14/07/2022
Siapa yang ngga mau hidup serba mudah.. pengen apa2 ngga mikir duitnya darimana.
Saya ngga punya patokan khusus dalam mengelola keuangan. Berapa persen alokasi untuk kebutuhan, investasi, dll..
Kalau zakat kan jelas persentasenya, kalau sedekah, infaq yaa semakin banyak semakin ikhlas maka semakin baik.
Naa.. pertanyaan yang sering muncul adalah, berapa persen dari keuntungan usaha yang digunakan untuk kebutuhan?
Berapa persen untuk diputar kembali?
Jawaban nya adalah “bijak”
Tidak ada ukuran pasti yang cocok untuk semua kondisi.
Saat awal2 usaha, keuntungan saya hanya cukup untuk hidup, bahkan kurang.
Maka kebutuhan2 kami yang disesuaikan.

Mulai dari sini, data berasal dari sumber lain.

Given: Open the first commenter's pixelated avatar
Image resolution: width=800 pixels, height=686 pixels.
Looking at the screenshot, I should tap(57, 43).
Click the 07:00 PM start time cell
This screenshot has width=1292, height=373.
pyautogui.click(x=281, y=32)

Penuhi prioritas2 saja.
Ngga ke mall, ngga makan diluar, ngga beli hp baru, ngga beli baju, bahkan saya pernah copot beberapa lampu rumah, supaya lebih hemat bayar listrik.

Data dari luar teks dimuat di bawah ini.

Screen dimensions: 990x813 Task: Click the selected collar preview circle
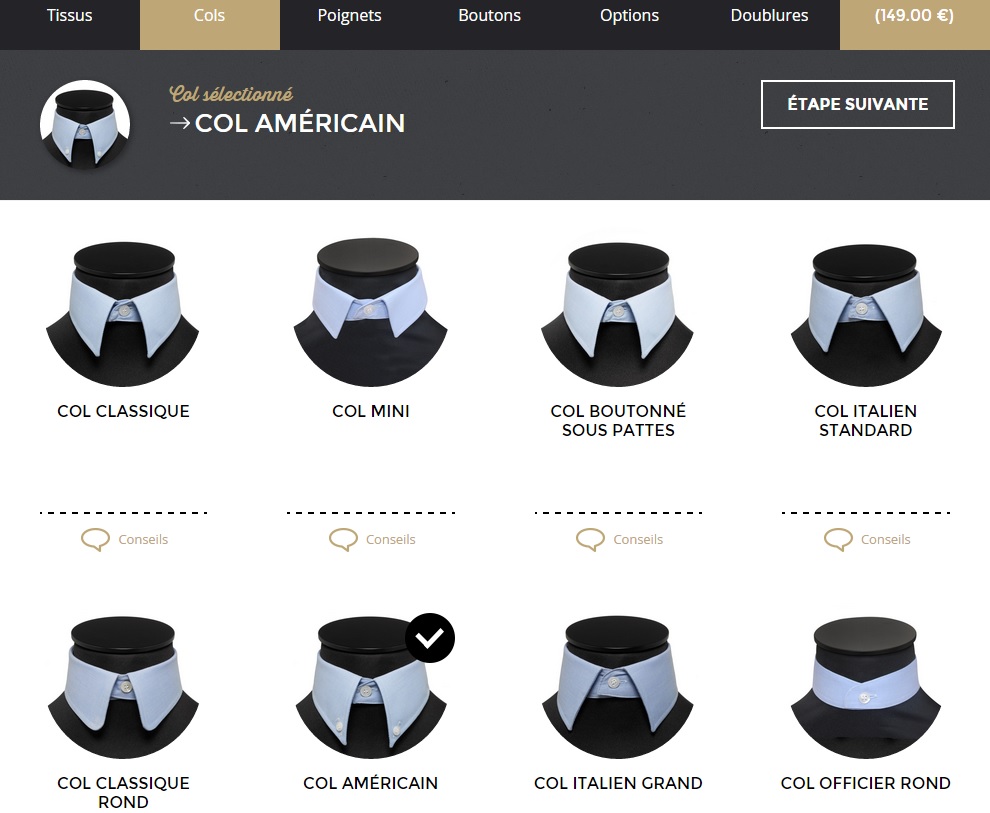85,125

Bener2 saat itu istri saya pun menggunakan amplop yang diisi lembaran limaribuan dan sepuluh ribuan, untuk uang belanja.
Saat satu hari bisa berhemat, ada sisa 5000 aja seneng banget rasanya.

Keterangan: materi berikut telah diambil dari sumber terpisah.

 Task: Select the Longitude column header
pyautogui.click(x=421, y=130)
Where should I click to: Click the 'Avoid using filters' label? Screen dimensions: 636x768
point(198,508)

Yaa.. itu saat merintis, survival..
Maka tidak ada alokasi tabungan dan investasi.
Bahkan harus berhemat supaya cukup.
Kemudian saat ada rejeki lebih, karena terbiasa hemat, maka bisa mulai beli emas batangan meskipun hanya segram dua gram.
Meskipun penghasilan meningkat saat itu, bahkan disaat omset usaha saya tembus 1M dalam 4 bulan.
Keuntungan cukup untuk beli rumah dan mobil, tapi kami masih kontrak dan naik motor.
Apakah pelit?
Bukan, ini bijak.. belum tentu besok dapet untung segitu lagi.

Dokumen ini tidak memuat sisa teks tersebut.